鈴木るりか著『さよなら、田中さん』が面白かったので・・・。
鳥肌が立つほどの才能
▼近年、スポーツ界、棋界など若い才能が飛躍しています。
文学界にも登場しました。
14歳のスーパー中学生作家、待望のデビュー
鈴木るりかさん。
小学館が主催する「12歳の文学賞」を4年生時から史上初3年連続大賞受賞。
「鳥肌が立つほどの才能」などと
あさのあつこ氏、石田衣良氏、西原理恵子氏ら先生方から大絶賛を受けました。
▼14歳の誕生日に刊行した連作短編集
鈴木るりか著『さよなら、田中さん』は、ベストセラー。
こんな内容です。
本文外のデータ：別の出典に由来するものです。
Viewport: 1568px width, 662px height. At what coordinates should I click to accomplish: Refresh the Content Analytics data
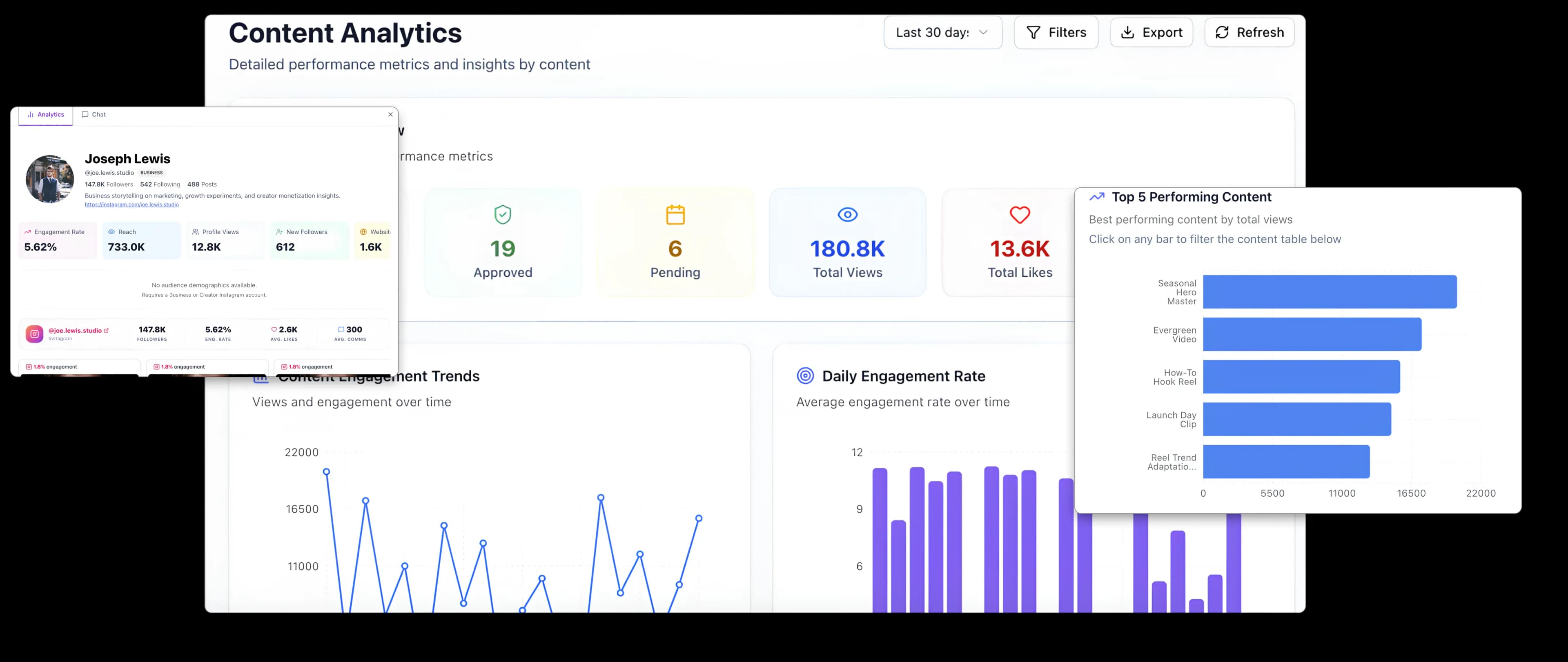1248,32
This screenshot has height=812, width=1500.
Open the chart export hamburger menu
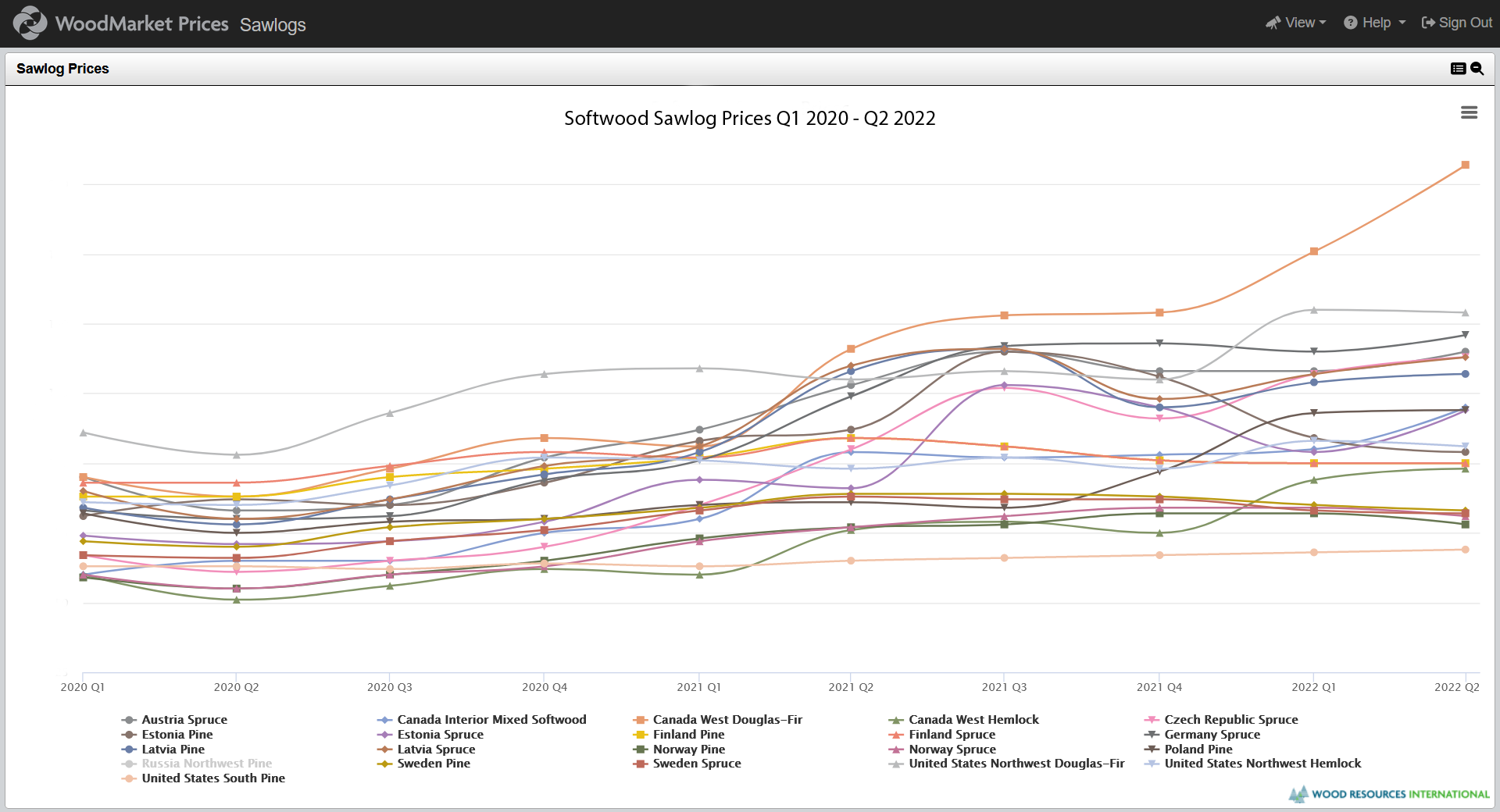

(出版社の紹介から)
『さよなら、田中さん』の内容
田中花実は小学6年生。
ビンボーな母子家庭だけれど、底抜けに明るいお母さんと、
毎日大笑い、大食らいで過ごしている。
そんな花実とお母さんを中心とした日常の
大事件やささいな出来事を、時に可笑しく、
時にはホロッと泣かせる筆致で描ききる。
今までにないみずみずしい目線と鮮やかな感性で綴られた文章には、
新鮮な驚きが。
友人とお父さんのほろ苦い交流を描く「いつかどこかで」、
お母さんの再婚劇に奔走する花実の姿が切ない「花も実もある」、
小学4年生時の初受賞作を大幅改稿した「Dランドは遠い」、
田中母娘らしい七五三の思い出を綴った「銀杏拾い」、
中学受験と、そこにまつわる現代の毒親を子供の目線で
みずみずしく描ききった「さよなら、田中さん」。
『さよなら、田中さん』をイッキ読み
▼私は、昨日、一気に読み終えたのですが、実に面白かったです。
特に、最後の「さよなら、田中さん」には泣かされました。
▼最後の短編「さよなら、田中さん」の1つのエピソードです。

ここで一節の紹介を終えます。